The Google Library Initiative

The perfect search engine would be like the mind of God.

So Google announced that they are going to start scanning the contents of some of the worlds' best libraries. It's just a beginning, but it's a good beginning.

Two unconnected thoughts:

  1. It would be really, really cool if Google decided to do high quality, graphical scans of the really important books. Take a look at what Octavo is doing. This is brilliant, and hugely important. Civilization's most important books should be available in their original format. But since not everyone has access to the Yale Rare Book & Manuscript Collection, they can have this instead. I know people who would say that this is simply not good enough, and that it can't possibly compare to holding the real, physical book in your hand. But an Octavo version gets 90% of the way there. And that's 90% closer to a Gutenberg Bible than 99.99% of us will ever be.
  2. Amazon is in the middle of their own book-scanning project. Someone said a couple of days ago that Amazon and Google would, of course, never collaborate on this kind of effort. I was forced to ask, "why not?" Google sells advertising on webpages. Amazon sells books. It would be in Amazon's interest to contribute their scanning efforts. The more books that are searchable, the more books people will buy.
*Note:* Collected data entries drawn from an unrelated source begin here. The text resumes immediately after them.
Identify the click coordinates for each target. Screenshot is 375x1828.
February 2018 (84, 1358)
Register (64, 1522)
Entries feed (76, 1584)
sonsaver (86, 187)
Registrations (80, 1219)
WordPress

The Long Tail tells us so. It would be in Google's interest to make more search results webpages available no which to sell advertising. And the two companies already have a semi-friendly relationship — see A9, results provided by Google. [Aside I have yet to see any additional value in A9.]

Also, Scoble points to a great article trying to guess at Google's strategy over the next few years, and at what's going to happen when Google and Microsoft really throw down. (How can they not?) The best quote:

So what should Google do? Given Microsoft’s ferocity in the past, panic might be a productive first step.